O estresse e a ansiedade causados pelo pânico generalizado, mesmo em áreas afastadas, têm efeitos tão ou mais nocivos do que a própria radiação, segundo Fred Mettler, da Universidade do Novo México.
Estudos com 80.000 sobreviventes de Hiroshima e Nagasaki relatam que cerca de 9.000 morreram de algum tipo de câncer, apesar de apenas 500 deles terem sido efetivamente causados pela exposição à radiação das bombas lá detonadas - mesmo aqueles artefatos tendo sido destinados com fins de destruição.
Segundo os cientistas, a radiação emitida pelas bombas atômicas aumentam em 40% as chances de uma pessoa desenvolver câncer de pulmão, por exemplo, enquanto que fumar um maço de cigarro por dia eleva o mesmo risco em 400%.
Um reator nuclear não causa uma explosão com aquele cogumelo que cobriu Hiroshima e Nagasaki. Fora os trabalhadores da própria usina, os demais moradores receberiam uma carga semelhante a um raios-X convencional, segundo Gregg Easterbrook.

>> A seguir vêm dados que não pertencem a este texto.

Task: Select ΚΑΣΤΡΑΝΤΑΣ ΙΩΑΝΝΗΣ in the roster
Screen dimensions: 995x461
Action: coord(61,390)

O mesmo autor lembra que desde o último grande acidente numa usina nuclear (Chernobyl, 1986) passaram-se 25 anos sem que nenhum outro incidente grave fosse registrado. Menos de cem mortes foram registradas em desastres deste tipo, enquanto que usinas termelétricas ou perfurações de poços de petróleo matam aos milhares.
 Embora os especialistas da área se esforcem para conter a histeria coletiva causada pela liberação de material radioativo das usinas japonesas, parte da população já se apressa numa inócua prevenção, esperando sempre pelo pior. Mas neste caso específico, o pior é exatamente o medo que você escolhe sentir.